▶ [TO DO]:
a - Answer these questions from the article on The Denial of Saint Peter, one answer per line, marked (i), (ii), (iii) to match:
(i) Which museum holds the painting?
(ii) In what year did Hendrick ter Brugghen die?
(iii) Which Gospel's account of the denial does the painting specifically follow?
b - Resume the article on The Denial of Saint Peter, starting right after its last sentence.

▶ [QUOTED PASSAGE]:
════════

The Denial of Saint Peter
Dutch: De verloochening van Petrus, French: Le reniement de saint Pierre
The Denial of Saint Peter by Hendrick ter Brugghen
Artist Hendrick ter Brugghen
Year 1628 (1628)
Catalogue A35, A30
Medium oil on canvas
Subject Denial of Peter
Dimensions 132.3 cm × 178 cm (52.1 in × 70 in)
Location Art Institute of Chicago, Chicago
Accession 1969.3
Website http://www.artic.edu/aic/collections/artwork/30901

The Denial of Saint Peter is a painting by Hendrick ter Brugghen, a member of the Dutch Caravaggisti, depicting Saint Peter's thrice denial of Christ as recounted in all four Gospels. It is thought to have been painted after 1625, and thus in the last three years of Ter Brugghen's life; he died in 1629. The painting shows a marked departure from Ter Brugghen's earlier painting in its emphasis on play of light, its baroque quality and a resolved sensibility.

The painting depicts a scene from the Denial of Peter as specifically recounted in the Gospel of Luke:

"And when they had kindled a fire in the midst of the hall, and were set down together, Peter sat down among them. But a certain maid beheld him as he sat by the fire, and earnestly looked upon him, and said, This man was also with him. And he denied him, saying, Woman, I know him not." Luke 22:55-57

The action takes place in an interior. Two soldiers are warming themselves around a fire, one evidently asleep, one rousing as a servant girl points at Saint Peter in the act of accusing him. He is cowering in the very left of the painting. Diametrically opposite and in a separate scene is Christ taken by soldiers. Their fence-like sticks echoes that of the soldier on the ground, the sticks in the fire, illuminating the scene, and the tent-pole or stick behind Peter and his accuser.

════════

▶ [DATA SECTION]:
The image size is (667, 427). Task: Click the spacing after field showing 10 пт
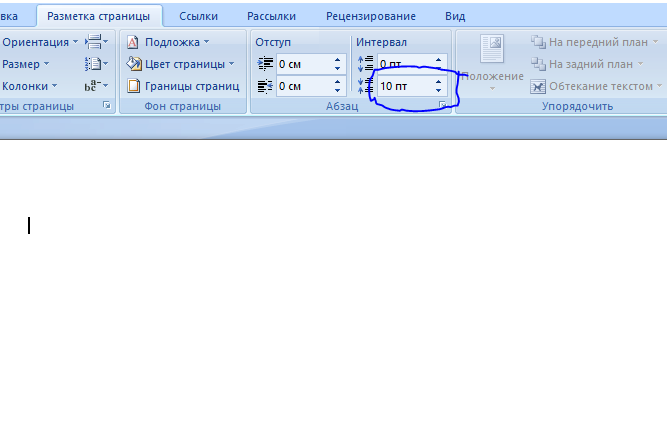point(404,87)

════════

▶ [IN RESPONSE]:
a -
(i) The Art Institute of Chicago
(ii) 1629
(iii) The Gospel of Luke

b -
A figure stares out at the viewer from the scene of the taking of Christ. This scene is taken from Albrecht Dürer's Small Passion: Pilate Washing his Hands of 1512 where it is also used as a background motif and, in much the same way, implicates the viewer, through the staring soldier, in the foreground goings-on; there Pilate absolving himself, here Peter himself.

A painting in the Shipley Art Gallery in Gateshead, Tyne and Wear, England, attributed to Ter Brugghen, appropriates Dürer's composition directly and in reverse. This is again copied in another, nearly identical, painting by Ter Brugghen in the Lublin Museum, Poland.